從前的時候李錦絮看著歲小,年紀不大,如今有了身子,倒是珠圓玉潤,連帶著眉眼間也成熟了些,她覺得自己胖了好多,照鏡子的時候還會抱怨,李錦蟬笑話她,不知道自己現在有多好看。
“姐姐慣會說些好聽的話哄我高興,都這樣胖了,哪裡好看。”
李錦蟬說,“剛剛好呢,這樣子生孩子,最好了。”
那麼瘦,又說是心事重重,該受多少苦。
若說是不怕,那是不大可能的,但怕怕也就過去了,既是沒決心不生,這一遭總是要來一遍的。
只是李錦絮還是沒想到,生孩子的時候,原來能這麼疼。
從最開始的孕吐,到後面的月份大了走路都會累,但她覺得,這輩子身體上受過的苦,怎麼都抵不上生孩子的那一刻。
李錦絮覺得自己都快疼昏過去了。
李錦蟬就陪在她身邊,也跟著她哭,若知道如此,她就不帶她出來,若知如此,她也寧願她不生。

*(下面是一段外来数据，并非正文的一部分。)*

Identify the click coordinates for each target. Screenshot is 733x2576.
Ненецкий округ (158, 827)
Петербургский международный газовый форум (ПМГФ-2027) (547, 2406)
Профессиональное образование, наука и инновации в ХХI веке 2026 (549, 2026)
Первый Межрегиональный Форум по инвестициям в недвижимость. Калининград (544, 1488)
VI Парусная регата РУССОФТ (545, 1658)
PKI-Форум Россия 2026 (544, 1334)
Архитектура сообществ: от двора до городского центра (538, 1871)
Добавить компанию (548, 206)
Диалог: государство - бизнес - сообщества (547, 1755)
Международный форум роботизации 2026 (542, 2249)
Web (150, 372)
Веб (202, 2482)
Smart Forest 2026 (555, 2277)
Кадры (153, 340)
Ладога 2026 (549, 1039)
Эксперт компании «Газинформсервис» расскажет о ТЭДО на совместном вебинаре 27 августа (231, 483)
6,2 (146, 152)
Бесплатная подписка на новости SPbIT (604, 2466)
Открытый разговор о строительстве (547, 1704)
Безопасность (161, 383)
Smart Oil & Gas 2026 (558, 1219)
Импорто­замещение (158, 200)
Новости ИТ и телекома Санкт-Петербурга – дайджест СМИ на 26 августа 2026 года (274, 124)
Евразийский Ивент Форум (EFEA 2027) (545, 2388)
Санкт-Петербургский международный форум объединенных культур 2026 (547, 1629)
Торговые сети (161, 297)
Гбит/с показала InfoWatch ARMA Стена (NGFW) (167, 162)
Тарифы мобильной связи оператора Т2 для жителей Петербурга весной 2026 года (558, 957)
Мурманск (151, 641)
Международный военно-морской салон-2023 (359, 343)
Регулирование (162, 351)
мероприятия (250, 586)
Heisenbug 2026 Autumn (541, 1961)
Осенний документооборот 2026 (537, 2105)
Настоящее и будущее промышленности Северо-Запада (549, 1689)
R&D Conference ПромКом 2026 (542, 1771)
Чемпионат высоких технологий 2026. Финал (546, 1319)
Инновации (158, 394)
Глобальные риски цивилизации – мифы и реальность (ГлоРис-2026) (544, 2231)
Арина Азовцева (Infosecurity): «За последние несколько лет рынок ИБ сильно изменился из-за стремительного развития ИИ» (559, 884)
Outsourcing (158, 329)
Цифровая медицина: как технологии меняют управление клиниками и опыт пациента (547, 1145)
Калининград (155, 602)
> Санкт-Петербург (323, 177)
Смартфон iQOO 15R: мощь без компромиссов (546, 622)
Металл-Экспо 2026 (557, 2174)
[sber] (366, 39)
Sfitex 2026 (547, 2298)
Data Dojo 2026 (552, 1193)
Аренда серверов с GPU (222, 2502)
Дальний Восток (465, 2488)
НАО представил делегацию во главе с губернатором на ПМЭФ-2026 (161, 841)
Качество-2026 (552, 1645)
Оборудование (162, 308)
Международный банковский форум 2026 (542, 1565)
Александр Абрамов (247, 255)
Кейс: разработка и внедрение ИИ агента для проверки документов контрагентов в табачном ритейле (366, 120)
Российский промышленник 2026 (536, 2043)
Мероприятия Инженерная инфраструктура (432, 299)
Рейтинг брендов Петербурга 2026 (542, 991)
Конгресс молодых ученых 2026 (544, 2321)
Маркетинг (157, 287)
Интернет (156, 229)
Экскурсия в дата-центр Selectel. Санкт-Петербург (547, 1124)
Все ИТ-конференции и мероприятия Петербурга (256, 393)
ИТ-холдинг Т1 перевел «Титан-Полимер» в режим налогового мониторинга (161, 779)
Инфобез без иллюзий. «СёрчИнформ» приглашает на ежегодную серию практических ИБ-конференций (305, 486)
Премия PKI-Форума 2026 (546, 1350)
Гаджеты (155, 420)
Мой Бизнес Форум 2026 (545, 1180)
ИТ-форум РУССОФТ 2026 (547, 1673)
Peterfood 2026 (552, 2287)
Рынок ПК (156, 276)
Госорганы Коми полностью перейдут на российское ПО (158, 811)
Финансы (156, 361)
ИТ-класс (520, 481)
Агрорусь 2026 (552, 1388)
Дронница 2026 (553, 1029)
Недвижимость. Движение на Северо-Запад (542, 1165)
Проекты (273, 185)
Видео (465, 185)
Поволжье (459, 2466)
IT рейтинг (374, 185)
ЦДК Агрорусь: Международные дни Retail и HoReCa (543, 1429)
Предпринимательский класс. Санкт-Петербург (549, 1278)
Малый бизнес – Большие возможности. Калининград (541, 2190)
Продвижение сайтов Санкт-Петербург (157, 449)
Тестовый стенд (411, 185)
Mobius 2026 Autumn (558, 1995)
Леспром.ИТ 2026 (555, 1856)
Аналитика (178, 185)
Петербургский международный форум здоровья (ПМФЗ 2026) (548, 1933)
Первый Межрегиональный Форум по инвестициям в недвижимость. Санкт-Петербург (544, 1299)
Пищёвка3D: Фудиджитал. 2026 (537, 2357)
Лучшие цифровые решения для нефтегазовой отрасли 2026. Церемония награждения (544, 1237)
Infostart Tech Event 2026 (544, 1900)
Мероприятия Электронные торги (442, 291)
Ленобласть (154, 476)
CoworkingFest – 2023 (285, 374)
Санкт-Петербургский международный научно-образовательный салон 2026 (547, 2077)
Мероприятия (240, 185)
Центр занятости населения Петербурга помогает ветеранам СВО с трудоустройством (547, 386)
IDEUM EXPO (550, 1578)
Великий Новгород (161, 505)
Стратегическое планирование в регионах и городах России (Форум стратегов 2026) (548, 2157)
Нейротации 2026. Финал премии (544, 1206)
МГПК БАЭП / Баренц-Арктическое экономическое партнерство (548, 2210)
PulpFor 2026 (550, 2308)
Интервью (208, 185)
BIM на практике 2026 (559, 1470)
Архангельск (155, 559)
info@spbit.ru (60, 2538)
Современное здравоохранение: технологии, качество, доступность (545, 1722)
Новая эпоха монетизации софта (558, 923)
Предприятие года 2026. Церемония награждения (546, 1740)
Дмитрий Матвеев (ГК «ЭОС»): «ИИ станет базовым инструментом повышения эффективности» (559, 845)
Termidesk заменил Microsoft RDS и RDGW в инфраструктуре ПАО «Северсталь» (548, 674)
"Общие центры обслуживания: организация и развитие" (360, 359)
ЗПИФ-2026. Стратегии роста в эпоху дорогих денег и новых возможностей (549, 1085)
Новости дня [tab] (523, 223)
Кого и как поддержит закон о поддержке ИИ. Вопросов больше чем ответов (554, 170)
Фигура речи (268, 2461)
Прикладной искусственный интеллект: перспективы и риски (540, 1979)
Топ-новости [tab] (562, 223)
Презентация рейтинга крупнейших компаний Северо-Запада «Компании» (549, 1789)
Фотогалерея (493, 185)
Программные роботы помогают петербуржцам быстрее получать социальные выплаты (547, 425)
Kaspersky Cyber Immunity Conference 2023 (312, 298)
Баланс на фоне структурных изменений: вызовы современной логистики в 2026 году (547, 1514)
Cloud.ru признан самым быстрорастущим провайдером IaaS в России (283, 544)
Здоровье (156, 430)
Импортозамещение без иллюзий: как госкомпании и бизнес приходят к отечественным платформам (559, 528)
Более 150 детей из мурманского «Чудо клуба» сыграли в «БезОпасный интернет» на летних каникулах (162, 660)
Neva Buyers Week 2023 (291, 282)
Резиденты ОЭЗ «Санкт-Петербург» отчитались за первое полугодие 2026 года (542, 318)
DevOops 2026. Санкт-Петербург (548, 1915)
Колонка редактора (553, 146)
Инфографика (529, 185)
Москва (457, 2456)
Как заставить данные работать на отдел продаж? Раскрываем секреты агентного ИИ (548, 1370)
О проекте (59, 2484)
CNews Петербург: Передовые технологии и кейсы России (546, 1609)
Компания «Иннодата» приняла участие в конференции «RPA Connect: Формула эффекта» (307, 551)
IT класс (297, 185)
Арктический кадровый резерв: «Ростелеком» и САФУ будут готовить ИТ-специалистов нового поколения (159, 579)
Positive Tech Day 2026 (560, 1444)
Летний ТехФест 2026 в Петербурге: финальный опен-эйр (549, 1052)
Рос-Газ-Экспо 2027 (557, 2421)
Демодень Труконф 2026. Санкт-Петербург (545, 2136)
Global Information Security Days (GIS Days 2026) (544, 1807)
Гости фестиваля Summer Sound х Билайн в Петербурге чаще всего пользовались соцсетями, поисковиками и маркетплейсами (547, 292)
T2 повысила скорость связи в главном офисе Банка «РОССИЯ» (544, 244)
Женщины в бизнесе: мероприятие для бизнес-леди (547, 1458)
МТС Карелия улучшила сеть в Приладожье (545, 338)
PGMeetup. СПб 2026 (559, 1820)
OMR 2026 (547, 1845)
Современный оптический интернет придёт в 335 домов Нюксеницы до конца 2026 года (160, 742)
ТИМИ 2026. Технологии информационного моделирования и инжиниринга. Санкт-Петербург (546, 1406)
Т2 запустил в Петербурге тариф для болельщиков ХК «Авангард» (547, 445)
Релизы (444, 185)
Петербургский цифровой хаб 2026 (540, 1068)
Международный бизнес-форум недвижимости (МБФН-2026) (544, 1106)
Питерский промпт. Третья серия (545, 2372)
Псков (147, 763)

李錦蟬心急如焚,卻只能在旁邊乾巴巴掉眼淚,她說,“絮姐兒,絮姐兒啊,熬過這遭,便好了,甚麼都好了,春天快到了,到時候你養好了,姐姐帶你出去玩。”
她小的時候,不正是最愛纏著別人帶她去玩嗎,爹忙,沒空帶她,娘也說忙,不願意和她出去,姐姐,姐姐,你帶我去吧,你對我最好了,就這樣子,去哪裡都要她帶著她。
一直待到破曉時分,聽得嬰孩啼哭聲,終是結束了。
“哎呀,哎呀,恭喜姑娘們吶,是個大胖小子呢,瞧瞧,真壯實,胖得喜煞個人勒!”
李錦蟬看李錦絮,見她整個人都像是在水裡面泡過一樣,淚水從她的眼角淌下,她嘴唇張張合合,見她想說甚麼,李錦蟬湊過去聽。
本來以為她會說自己好疼,本來以為她要說自己撐不住了,本來以為兜兜轉轉就在自己身上說來說去,李錦蟬卻聽她提起了那個她許久不曾提起的人。
她說,“沈諫淵,討厭死了。”
他們都說,當爹的比當孃的個頭大得多,生孩子的時候就該小心了。
她從前以為就是些閒話,如今生過一次,才發現是真的,不是閒話。